Operating margins (relative to funds under management) remain volatile, with very little clear evidence of a trend emerging.
Net profits rose in line with the previous quarters experience, with local profit growth ahead of foreign based operations.
Demand for fixed interest and balanced products remains strong.
Sickle concludes that asset managers are still experiencing strong inflows, despite weaker economic growth. ‘Stock markets are a key driver of asset management fundamentals. Many market commentators have pointed out that the JSE has not moved in tandem with the weaker growth outlook, with investors reacting to other factors in driving their investment preferences.’ He adds, ‘of course, over the longer term, weaker GDP growth will undoubtedly hurt the JSE, as companies earnings prospects weaken. This is turn will have a knock-on impact on asset managers’ fundamentals.’

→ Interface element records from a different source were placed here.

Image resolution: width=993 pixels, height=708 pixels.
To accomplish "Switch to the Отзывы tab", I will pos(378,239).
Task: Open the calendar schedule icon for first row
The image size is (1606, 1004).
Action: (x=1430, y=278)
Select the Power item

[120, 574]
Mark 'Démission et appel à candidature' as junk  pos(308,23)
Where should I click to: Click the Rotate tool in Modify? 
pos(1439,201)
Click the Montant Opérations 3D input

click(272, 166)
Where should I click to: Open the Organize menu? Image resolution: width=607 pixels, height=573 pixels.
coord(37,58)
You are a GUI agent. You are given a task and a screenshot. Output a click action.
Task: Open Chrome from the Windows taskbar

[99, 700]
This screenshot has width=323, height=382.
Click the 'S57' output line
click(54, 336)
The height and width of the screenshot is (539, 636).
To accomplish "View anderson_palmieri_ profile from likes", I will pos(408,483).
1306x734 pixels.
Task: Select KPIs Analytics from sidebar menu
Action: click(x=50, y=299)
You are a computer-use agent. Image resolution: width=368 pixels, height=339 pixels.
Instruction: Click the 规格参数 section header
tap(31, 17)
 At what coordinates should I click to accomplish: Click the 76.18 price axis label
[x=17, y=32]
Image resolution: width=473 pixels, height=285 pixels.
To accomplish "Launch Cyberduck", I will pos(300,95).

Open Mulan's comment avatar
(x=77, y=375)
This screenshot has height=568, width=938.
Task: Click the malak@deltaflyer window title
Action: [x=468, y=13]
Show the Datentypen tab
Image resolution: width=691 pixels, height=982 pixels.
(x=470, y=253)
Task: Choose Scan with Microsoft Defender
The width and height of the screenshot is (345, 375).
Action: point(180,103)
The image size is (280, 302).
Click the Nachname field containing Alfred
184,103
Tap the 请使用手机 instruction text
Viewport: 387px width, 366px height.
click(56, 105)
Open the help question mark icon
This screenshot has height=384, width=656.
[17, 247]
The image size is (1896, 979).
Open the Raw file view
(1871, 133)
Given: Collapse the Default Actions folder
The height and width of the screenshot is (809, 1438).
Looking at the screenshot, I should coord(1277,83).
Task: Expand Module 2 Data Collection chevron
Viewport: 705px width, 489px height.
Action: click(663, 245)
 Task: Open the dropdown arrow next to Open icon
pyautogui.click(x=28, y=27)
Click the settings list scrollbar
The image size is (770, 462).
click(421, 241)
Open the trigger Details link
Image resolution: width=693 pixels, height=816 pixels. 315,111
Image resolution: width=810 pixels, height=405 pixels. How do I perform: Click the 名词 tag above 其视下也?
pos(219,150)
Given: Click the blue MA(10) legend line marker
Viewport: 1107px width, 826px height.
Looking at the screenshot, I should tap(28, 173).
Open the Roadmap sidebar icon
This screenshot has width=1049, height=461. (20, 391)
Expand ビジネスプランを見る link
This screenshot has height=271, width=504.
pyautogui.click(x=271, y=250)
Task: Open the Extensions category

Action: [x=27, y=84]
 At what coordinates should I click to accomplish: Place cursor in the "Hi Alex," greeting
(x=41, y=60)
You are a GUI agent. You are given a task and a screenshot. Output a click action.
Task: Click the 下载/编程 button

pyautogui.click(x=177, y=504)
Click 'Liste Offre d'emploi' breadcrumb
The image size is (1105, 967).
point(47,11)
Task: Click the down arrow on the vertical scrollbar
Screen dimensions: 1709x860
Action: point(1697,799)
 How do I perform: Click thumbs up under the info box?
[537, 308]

About the EY Financial Services Index
The EY Financial Services Index Survey measures the performance of the banking; asset management and life insurance sectors on a quarterly and consistent basis and releases the information timeously. The survey is designed to assist in analysing trends in the asset management sector over the short run. Results reveal current and expected changes in asset managers’ business confidence, net inflows, fees and income, costs, profits and future outlook.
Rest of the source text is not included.